When I was young, I was really lucky to find a job that I could work hard for, but who will be lucky forever? Only by working harder and being more peaceful can we have more opportunities to meet our favorite good career, and we can also take up a more open-minded attitude to accept the disappointment of life.
I still remember when I graduated from college, I was full of fear for the future. I gave up graduate school, missed the postgraduate entrance examination, didn't go abroad to take GRE, and didn't go to a famous enterprise for internship. Other people's strange eyes killed me a thousand times like a sharp knife. My cat lives with a knife in the dormitory every day.
It was really one of the few gloomy days in my life. I'm going crazy with anxiety, but I have no idea. When you think about what you want to be in the future, where do you decide? I always hope that every stage is step by step, and I will always get disappointed or even more cruel lessons.
Later, I quit the hustle and bustle of going abroad and found my first small job with low salary and nothing to do with my major.
Later, I jumped from this small platform to a larger platform and opened a colorful door that had never been opened before. It is necessary to bear hardships, but I suddenly feel a little moved. I had so much anxiety that I stumbled all the way. Many unrealistic stories that I dare not think about occasionally miraculously appear in front of me. I am happy and scared, I don't know if I deserve such a good gift, and sometimes I am a little greedy. I hope those wonderful things can visit my door again.
But have I figured out what I want to be? Does my job help me become me in the fuel?
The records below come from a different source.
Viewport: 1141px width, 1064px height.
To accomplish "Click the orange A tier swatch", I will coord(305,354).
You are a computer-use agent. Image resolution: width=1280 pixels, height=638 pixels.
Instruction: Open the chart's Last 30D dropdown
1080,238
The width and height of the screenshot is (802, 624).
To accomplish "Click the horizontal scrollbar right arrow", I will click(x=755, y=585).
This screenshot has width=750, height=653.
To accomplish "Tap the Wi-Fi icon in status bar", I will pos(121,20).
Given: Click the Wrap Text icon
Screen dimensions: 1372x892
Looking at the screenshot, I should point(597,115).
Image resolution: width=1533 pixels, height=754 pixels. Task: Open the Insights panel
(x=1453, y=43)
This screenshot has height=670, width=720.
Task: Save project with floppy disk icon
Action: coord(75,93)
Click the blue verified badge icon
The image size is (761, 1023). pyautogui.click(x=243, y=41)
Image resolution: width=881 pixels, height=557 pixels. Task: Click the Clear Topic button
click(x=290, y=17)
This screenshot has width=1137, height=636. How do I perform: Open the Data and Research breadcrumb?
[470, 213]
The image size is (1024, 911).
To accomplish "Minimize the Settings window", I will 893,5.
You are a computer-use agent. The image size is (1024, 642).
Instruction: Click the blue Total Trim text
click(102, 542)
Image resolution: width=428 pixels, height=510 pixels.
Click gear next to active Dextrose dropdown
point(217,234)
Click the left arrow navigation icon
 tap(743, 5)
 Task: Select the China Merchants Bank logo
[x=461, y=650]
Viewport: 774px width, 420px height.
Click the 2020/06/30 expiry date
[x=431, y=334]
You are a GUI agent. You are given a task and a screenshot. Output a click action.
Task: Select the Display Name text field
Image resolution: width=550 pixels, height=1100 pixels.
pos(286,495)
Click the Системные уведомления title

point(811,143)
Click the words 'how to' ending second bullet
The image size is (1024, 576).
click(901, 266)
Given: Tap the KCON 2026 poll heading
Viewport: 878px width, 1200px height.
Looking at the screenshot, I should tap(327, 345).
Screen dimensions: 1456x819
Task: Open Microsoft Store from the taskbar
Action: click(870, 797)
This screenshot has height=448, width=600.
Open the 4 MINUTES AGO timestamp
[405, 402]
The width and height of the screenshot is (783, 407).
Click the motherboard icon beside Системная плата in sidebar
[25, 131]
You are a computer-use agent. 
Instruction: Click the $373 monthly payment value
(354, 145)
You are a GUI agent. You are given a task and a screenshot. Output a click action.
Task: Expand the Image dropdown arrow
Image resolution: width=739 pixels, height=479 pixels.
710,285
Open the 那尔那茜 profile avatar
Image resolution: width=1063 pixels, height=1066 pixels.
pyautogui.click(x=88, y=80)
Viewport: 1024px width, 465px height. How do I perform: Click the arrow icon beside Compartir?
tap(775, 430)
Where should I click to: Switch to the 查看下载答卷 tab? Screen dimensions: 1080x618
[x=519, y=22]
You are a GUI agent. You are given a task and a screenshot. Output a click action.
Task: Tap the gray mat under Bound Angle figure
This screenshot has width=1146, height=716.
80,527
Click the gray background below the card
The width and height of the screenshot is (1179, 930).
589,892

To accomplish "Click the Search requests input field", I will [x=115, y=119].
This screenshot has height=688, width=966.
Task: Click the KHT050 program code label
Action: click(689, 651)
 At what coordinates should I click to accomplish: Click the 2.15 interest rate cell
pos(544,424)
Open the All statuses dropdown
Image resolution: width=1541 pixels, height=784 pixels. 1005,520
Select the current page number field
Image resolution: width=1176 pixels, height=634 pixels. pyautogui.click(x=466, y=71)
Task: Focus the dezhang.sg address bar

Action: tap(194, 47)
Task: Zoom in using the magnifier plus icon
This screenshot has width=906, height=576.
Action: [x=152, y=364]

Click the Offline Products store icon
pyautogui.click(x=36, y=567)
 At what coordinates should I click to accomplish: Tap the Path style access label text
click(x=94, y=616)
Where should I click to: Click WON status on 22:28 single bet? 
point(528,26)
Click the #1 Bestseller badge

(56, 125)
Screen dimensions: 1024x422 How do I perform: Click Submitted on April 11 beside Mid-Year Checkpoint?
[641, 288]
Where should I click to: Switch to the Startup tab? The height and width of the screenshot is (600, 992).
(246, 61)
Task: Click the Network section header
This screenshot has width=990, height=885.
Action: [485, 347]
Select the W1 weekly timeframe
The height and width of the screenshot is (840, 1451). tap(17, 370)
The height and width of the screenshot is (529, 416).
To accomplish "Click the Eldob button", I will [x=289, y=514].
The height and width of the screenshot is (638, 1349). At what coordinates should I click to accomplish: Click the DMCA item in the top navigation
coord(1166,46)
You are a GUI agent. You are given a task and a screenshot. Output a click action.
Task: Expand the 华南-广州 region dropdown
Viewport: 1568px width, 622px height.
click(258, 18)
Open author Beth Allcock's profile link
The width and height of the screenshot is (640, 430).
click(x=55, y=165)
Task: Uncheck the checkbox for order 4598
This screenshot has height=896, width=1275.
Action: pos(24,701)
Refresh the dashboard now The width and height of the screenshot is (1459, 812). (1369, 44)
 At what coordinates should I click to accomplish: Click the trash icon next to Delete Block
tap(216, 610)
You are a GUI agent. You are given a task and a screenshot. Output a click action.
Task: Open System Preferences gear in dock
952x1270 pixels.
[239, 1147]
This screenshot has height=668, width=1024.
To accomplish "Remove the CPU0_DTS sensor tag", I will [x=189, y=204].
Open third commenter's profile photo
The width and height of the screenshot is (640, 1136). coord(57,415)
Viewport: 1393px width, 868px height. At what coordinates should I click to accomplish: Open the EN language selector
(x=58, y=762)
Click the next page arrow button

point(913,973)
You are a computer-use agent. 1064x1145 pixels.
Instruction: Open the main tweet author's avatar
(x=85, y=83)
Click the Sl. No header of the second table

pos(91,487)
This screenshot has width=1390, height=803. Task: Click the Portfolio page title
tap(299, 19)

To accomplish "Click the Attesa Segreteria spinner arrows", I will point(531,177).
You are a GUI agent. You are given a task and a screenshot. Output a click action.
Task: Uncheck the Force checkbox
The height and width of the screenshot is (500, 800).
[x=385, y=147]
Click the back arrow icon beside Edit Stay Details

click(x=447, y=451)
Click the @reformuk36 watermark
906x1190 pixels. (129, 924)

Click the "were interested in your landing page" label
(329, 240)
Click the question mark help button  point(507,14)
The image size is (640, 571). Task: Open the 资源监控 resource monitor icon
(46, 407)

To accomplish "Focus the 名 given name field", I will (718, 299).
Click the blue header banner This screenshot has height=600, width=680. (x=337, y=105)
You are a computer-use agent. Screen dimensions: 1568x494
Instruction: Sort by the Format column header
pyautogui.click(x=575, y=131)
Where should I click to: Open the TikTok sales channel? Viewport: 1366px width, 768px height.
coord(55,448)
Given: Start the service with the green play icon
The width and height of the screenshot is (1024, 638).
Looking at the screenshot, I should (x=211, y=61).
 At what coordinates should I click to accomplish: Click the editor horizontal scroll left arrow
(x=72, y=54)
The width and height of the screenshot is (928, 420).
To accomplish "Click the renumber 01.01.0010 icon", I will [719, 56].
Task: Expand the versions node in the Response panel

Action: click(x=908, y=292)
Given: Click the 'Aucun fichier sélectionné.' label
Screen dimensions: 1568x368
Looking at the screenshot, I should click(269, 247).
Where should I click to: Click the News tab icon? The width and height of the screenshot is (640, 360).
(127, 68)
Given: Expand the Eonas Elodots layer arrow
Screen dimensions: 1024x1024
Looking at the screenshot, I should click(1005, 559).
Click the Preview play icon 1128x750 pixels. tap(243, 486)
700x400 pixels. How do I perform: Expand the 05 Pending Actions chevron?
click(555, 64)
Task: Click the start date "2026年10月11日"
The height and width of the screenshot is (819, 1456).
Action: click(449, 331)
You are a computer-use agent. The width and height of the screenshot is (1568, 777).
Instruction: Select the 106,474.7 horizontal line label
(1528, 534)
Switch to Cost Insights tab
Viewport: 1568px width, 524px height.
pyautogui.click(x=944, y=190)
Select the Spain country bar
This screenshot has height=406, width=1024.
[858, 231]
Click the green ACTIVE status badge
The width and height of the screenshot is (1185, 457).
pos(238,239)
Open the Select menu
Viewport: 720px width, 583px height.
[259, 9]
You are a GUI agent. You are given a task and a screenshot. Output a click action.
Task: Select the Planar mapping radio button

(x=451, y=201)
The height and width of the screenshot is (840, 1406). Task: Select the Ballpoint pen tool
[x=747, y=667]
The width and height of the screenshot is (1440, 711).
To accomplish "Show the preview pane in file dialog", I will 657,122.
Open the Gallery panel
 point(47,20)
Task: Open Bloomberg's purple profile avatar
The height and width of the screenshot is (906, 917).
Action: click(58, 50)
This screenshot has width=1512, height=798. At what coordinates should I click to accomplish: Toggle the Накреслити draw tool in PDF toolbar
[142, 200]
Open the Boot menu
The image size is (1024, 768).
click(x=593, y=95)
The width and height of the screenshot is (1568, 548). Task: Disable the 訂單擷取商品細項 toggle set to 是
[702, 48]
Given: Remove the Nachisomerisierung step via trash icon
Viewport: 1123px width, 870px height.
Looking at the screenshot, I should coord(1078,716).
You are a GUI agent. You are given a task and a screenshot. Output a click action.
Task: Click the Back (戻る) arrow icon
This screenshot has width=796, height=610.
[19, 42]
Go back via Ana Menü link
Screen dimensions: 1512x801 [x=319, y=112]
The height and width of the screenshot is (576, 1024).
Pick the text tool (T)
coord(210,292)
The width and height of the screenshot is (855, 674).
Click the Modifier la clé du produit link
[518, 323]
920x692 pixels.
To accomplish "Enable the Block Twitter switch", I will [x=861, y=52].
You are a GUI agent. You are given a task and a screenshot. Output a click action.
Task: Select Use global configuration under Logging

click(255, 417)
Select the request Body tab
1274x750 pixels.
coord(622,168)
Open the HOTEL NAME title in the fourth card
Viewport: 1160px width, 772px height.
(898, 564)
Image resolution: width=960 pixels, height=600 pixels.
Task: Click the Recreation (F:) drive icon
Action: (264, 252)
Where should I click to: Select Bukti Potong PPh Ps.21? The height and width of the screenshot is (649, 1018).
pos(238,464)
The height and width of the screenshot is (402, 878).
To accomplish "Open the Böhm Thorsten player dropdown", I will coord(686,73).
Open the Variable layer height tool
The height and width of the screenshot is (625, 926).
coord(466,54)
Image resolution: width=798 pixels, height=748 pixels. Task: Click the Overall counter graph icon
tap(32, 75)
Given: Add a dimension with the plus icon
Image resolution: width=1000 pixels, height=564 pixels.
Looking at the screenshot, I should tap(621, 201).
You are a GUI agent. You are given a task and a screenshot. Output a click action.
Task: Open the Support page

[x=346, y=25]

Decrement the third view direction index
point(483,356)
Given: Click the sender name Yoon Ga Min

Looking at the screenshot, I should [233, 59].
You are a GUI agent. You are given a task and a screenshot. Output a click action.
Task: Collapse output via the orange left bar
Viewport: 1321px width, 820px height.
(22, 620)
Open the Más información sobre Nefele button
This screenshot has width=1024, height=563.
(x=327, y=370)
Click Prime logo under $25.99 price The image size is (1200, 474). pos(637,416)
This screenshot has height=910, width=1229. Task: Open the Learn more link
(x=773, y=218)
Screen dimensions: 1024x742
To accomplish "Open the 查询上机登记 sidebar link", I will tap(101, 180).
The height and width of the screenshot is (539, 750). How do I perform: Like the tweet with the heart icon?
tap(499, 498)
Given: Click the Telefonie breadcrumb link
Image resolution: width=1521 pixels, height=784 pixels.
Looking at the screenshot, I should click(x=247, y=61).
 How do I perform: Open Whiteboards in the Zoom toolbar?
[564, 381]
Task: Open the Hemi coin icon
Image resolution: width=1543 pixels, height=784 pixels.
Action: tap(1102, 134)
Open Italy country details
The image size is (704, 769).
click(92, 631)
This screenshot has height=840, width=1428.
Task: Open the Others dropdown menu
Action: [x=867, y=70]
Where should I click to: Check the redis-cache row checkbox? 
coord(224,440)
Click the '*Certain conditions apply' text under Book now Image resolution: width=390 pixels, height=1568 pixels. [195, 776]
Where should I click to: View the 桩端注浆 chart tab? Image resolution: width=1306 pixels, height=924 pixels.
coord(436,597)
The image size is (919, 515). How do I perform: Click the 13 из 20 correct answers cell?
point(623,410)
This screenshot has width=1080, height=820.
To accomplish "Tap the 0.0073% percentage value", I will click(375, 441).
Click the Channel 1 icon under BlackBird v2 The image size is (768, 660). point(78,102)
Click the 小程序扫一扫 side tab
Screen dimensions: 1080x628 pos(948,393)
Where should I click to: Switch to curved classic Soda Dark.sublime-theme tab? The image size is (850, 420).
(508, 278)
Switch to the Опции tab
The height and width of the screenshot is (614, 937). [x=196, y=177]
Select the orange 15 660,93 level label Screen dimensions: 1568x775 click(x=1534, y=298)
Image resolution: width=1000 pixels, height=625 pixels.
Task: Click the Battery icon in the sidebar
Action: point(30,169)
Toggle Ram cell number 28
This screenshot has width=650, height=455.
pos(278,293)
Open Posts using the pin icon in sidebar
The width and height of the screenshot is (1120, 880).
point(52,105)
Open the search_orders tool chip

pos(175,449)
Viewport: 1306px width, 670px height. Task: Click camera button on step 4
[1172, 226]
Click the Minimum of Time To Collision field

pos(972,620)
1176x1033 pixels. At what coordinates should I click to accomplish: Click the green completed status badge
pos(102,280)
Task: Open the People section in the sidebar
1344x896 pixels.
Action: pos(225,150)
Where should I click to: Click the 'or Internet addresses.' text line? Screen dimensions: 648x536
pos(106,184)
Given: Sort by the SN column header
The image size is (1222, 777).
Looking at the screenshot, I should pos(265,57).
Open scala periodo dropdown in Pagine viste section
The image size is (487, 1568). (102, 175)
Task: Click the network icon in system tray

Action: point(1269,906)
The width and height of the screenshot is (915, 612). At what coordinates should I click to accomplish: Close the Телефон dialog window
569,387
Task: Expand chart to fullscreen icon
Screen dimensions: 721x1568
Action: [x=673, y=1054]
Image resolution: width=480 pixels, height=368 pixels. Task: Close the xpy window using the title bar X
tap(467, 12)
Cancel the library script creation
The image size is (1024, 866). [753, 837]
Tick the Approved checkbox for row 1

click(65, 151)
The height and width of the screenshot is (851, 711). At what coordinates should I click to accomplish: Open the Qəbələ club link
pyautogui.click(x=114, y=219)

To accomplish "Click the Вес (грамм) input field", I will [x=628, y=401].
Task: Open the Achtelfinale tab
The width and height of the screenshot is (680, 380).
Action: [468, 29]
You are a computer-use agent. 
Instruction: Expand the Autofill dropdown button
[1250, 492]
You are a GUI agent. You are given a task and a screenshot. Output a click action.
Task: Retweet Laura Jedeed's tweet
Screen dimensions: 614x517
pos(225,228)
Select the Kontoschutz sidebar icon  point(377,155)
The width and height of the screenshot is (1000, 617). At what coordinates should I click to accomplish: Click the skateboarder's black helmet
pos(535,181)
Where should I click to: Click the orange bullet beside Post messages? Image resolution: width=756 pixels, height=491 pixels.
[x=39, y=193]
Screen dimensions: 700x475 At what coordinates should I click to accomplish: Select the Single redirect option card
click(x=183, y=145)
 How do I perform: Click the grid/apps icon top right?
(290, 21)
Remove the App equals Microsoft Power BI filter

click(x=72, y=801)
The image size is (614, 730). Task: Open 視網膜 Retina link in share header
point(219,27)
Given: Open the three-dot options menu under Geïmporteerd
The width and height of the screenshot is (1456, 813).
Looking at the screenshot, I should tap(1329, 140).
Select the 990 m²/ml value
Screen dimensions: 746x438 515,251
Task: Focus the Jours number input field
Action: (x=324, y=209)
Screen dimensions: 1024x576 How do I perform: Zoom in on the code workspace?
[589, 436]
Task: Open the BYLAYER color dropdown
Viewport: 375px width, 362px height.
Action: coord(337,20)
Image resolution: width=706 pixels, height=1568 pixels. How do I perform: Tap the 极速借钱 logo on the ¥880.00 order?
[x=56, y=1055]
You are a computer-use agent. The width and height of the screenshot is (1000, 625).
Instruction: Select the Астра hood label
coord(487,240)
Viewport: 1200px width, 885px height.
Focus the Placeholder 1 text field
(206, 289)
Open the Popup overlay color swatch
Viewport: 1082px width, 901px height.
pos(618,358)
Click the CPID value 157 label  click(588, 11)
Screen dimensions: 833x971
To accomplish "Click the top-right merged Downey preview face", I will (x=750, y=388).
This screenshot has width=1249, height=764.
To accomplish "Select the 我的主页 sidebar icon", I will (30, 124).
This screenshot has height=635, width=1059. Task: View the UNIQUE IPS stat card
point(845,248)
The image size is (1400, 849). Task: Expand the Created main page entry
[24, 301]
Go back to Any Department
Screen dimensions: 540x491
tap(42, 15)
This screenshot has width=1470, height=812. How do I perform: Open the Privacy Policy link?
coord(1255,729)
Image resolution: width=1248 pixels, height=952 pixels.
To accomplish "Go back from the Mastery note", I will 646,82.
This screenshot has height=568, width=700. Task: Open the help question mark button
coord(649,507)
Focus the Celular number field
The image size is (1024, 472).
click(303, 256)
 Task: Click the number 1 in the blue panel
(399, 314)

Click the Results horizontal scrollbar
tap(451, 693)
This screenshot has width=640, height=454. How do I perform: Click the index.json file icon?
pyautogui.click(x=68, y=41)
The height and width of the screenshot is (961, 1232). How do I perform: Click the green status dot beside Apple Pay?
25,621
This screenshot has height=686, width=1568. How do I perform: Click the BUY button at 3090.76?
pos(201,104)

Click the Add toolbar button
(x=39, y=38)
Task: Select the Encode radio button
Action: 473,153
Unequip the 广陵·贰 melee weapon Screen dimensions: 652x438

Have I paid off all the debt of gratitude listed in the white paper? I am one year older, and I don't think as much about philosophy of life as before. I've studied it before, but now I just want to be innocent.
Well, think about the lyrics,
There are some questions I haven't figured out yet. How can there be a once-and-for-all career, monsters and dragons that can't be killed? But aren't these anxious years also a struggle experience?
I really don't want to comfort myself, and I didn't expect the years to be quiet. I hope I can be as brave as the author, occasionally lose my temper, get angry, drink a bowl of wine and tell myself heroically.
One day, I may achieve general success or face traditional failure. At that time, truth and friendship will fly around me, and no one will care about my sincerity. At least I remember walking alone through the lights on those roads.
When you ask whether this song is out of date, why talk about Chen Nanxi? I can't help it This is too heartfelt.